- Work task -
Across the entries below, how many lines have the word "help" in them? Respond with only the number.

- Material provided -

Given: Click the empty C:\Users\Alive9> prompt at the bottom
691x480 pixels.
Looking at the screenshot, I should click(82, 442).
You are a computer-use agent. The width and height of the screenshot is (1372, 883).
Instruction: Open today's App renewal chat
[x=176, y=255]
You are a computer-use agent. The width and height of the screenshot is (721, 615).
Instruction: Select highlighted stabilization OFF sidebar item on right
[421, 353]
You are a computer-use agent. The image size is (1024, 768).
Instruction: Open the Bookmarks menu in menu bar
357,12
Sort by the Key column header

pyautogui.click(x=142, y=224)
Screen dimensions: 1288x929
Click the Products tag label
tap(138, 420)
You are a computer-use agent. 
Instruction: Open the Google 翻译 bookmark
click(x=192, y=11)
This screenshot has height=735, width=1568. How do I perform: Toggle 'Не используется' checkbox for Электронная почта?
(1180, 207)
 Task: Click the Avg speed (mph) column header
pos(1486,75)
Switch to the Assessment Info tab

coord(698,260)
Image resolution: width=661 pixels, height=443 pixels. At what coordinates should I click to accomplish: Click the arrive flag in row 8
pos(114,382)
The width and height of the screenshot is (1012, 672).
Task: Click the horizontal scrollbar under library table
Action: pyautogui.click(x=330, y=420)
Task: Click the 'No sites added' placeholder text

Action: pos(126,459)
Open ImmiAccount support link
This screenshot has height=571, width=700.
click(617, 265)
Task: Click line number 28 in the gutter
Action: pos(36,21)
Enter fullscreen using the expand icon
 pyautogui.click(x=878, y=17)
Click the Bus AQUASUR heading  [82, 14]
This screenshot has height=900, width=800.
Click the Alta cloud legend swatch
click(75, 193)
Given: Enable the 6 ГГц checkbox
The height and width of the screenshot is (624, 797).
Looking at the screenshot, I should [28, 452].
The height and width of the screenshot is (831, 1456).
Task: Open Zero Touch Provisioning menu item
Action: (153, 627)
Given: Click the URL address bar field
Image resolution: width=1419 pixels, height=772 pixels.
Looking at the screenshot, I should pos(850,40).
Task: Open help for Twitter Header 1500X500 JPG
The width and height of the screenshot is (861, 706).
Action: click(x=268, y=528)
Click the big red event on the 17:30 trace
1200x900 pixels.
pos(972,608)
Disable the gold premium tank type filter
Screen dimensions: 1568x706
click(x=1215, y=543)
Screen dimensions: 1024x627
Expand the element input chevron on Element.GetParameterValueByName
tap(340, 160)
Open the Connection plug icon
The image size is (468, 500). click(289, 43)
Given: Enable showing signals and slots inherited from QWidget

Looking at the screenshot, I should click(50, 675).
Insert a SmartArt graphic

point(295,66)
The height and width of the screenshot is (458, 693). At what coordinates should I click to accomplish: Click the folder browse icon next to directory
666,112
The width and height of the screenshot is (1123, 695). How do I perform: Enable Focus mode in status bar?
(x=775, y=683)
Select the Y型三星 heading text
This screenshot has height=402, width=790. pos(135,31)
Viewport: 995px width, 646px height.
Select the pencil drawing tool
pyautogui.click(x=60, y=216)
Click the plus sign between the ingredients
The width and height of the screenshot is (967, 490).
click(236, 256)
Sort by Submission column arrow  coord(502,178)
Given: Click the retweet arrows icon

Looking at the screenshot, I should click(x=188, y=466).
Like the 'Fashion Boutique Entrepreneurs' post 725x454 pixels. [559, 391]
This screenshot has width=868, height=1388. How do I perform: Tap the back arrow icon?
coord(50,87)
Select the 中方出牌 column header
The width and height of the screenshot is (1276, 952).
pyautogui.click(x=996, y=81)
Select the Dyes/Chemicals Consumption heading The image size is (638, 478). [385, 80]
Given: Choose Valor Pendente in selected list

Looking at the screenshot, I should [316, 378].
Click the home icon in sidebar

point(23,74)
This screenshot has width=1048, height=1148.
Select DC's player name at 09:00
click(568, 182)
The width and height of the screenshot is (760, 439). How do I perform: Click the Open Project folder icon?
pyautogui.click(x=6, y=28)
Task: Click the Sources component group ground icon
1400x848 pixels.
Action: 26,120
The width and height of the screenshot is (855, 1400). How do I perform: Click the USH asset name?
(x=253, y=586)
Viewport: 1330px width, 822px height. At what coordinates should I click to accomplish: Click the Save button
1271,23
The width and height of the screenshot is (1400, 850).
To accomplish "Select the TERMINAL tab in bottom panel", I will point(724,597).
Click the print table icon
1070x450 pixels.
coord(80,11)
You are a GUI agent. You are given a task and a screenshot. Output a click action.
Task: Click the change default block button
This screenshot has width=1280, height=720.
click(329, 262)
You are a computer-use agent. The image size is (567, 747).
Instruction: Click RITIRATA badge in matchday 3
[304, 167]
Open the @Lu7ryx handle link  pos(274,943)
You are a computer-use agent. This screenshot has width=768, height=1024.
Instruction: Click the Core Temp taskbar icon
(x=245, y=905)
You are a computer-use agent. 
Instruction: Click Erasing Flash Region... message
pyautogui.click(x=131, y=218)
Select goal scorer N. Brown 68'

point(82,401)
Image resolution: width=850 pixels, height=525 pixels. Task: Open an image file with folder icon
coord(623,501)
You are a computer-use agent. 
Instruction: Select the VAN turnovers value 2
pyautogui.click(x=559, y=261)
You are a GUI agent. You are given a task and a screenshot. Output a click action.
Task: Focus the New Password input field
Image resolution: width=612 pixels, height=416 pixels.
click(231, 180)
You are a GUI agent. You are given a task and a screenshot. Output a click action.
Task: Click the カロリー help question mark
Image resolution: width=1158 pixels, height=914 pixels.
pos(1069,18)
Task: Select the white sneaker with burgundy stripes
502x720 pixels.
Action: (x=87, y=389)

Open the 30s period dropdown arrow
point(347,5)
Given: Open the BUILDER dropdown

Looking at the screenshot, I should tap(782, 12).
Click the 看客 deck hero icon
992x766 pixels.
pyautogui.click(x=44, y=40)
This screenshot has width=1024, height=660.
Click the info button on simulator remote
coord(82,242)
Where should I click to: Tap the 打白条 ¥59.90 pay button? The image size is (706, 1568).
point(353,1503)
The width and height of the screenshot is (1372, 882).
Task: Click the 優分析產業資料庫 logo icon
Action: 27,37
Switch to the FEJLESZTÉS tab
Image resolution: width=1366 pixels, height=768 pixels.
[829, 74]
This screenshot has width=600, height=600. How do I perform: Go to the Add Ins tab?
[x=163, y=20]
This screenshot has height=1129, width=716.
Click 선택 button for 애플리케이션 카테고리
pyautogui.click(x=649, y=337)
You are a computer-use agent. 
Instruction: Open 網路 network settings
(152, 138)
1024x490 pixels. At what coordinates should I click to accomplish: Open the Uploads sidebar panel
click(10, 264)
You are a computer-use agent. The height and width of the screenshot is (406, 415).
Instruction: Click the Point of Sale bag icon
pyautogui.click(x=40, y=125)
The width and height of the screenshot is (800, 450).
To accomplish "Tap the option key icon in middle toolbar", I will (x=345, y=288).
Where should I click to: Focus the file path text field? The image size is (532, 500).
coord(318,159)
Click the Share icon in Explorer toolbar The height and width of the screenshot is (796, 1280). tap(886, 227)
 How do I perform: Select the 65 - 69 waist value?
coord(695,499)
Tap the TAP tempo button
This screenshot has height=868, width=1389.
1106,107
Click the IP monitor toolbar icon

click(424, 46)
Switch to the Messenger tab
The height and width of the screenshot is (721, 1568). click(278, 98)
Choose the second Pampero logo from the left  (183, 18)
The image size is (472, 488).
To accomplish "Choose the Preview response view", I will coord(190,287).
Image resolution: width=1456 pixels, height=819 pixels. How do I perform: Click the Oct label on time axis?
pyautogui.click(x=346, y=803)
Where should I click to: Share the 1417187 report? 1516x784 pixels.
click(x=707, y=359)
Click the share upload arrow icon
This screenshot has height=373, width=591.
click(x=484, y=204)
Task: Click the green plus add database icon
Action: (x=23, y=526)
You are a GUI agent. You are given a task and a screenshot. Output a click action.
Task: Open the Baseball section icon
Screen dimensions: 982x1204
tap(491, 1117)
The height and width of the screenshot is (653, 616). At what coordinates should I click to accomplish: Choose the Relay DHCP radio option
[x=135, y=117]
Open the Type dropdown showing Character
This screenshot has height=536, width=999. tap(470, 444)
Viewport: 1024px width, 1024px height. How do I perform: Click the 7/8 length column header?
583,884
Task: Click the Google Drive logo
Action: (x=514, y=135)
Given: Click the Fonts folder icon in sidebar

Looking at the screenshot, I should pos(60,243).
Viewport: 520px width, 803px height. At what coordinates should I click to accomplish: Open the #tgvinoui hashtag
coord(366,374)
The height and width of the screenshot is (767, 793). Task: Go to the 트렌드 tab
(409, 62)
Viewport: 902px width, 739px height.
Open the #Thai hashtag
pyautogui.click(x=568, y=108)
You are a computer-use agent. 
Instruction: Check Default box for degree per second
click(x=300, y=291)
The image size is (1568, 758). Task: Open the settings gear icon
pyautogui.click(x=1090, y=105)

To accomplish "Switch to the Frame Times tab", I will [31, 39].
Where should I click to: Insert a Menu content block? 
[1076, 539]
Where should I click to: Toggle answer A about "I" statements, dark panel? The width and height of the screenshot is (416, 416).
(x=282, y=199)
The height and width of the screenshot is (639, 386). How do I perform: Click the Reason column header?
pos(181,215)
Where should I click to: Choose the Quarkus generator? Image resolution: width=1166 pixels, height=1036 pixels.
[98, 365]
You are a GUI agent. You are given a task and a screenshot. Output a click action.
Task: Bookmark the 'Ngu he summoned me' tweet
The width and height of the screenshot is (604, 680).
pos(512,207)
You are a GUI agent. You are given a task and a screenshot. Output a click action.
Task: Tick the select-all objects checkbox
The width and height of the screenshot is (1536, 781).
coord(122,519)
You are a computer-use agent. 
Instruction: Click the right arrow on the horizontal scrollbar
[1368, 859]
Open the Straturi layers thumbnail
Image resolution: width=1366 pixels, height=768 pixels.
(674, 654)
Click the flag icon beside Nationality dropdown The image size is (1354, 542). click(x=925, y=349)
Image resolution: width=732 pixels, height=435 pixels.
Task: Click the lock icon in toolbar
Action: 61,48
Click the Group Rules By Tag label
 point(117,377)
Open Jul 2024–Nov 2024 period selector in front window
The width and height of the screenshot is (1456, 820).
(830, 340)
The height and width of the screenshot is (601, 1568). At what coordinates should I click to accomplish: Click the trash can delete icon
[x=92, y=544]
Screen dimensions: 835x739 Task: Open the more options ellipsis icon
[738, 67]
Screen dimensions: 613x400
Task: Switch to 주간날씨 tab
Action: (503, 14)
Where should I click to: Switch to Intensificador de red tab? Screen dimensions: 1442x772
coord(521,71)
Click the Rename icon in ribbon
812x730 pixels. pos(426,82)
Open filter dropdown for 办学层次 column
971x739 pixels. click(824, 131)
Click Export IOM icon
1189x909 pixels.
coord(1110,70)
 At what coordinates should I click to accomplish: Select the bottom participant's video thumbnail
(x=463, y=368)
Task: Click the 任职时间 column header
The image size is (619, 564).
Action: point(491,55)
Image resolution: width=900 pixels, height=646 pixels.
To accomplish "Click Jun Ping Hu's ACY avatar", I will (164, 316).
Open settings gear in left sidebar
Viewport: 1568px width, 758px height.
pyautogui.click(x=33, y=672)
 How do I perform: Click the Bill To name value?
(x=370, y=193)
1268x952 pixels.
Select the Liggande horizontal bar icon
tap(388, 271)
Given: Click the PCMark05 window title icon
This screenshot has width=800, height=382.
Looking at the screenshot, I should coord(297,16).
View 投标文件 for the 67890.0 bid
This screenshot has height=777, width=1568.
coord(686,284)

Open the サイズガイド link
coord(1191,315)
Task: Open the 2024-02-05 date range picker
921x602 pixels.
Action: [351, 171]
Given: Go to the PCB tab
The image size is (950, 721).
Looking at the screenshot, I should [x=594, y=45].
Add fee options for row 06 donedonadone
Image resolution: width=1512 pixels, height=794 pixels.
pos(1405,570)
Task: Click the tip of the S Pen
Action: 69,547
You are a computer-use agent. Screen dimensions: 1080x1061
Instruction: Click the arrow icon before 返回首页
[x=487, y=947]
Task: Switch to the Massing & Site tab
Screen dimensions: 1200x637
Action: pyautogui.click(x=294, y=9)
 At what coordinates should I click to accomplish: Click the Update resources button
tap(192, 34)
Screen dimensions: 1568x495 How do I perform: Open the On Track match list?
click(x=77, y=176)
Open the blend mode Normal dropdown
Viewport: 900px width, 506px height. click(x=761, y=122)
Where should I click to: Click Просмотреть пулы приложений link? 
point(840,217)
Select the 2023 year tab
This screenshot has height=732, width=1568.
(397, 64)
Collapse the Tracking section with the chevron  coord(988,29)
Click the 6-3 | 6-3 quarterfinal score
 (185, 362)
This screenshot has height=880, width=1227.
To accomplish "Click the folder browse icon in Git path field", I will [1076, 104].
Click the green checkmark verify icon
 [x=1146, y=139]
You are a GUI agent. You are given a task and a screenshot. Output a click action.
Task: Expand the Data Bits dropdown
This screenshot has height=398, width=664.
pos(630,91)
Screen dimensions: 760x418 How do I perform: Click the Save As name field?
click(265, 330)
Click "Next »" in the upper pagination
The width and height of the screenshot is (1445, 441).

- Answer box -
2